Kine Weekly wrote: "Laboured and untidy wartime comedy drama, loosely woven from the private lives and professional activities of the Radar backroom boys ... The film is neither instructive, particularly amusing nor flattering to England's incomparable man of science. ... The story of Radar is definitely one that should be told, but not as it is here in a Blimpish comedy vein."

The Radio Times Guide to Films gave the film 3/5 stars, writing: "After the war the RAF and the Ministry of Defence wanted to boast about their invention of radar and the job of producing, directing and writing the account went to the 25-year-old Peter Ustinov. Ralph Richardson plays the boffin and there are some halfhearted action scenes and mini-melodramas to flesh out the reams of technospeak. Ustinov's refusal to make a blatant back-slapper suffuses the film with both a distorted attitude to heroism and a cartoonish wit."

Leslie Halliwell wrote "An unsatisfactory entertainment which, with the best intentions, shuffles between arch comedy, character drama, war action and documentary, doing less than justice to any of these aspects."

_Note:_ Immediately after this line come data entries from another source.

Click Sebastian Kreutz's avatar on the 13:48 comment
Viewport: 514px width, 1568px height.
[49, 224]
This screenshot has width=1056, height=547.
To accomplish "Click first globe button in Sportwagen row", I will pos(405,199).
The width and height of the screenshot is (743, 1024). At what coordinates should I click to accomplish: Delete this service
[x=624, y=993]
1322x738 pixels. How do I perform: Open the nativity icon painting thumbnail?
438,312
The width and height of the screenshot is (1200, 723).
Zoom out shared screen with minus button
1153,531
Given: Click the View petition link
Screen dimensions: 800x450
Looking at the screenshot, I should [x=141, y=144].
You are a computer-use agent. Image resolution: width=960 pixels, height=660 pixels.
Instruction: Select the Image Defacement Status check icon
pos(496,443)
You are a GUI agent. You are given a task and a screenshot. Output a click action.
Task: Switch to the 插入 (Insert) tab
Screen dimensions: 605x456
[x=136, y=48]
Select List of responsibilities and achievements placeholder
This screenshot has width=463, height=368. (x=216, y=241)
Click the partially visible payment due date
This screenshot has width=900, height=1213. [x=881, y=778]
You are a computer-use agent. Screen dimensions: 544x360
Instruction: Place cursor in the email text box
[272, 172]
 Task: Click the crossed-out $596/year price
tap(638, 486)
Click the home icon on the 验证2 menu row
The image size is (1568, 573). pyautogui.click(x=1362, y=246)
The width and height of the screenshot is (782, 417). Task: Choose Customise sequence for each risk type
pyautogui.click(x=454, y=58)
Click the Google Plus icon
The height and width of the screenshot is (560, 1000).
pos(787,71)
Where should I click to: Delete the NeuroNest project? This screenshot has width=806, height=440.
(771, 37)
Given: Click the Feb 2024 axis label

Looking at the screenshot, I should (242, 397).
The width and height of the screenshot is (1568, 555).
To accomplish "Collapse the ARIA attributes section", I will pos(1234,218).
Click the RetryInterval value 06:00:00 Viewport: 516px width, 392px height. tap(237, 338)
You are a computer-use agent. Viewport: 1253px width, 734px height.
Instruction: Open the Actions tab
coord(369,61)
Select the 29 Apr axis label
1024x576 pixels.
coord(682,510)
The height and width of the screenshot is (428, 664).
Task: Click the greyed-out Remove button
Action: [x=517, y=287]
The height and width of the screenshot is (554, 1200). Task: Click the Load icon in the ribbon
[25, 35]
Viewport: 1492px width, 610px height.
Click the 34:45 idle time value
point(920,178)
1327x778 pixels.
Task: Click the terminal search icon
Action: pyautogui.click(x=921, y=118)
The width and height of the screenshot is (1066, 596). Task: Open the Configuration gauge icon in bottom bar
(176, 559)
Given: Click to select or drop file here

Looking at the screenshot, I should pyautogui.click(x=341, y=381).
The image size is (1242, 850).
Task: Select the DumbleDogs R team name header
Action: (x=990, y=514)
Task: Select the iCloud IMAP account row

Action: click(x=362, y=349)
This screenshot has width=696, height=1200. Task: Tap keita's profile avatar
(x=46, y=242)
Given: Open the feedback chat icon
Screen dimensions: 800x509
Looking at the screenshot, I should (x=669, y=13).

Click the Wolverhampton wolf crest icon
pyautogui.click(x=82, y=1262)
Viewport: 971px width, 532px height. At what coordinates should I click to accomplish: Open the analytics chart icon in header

TV Guide wrote "as would be expected from young writer-director Ustinov (he was 25 years old at the time), a nice sense of humour is integrated into the proceedings, a refreshing change from the deadly serious propaganda films that dominated the screen at the time. Unfortunately, portions of School for Secrets are too talky and tend to drag on past the point of interest, but the action scenes are excitingly handled and manage to keep the narrative aloft."

Britmovie called the film a "sprightly melodrama. With its starry cast of character actor and witty dialogue, Ustinov focuses more on the diverse characters than scientific advances."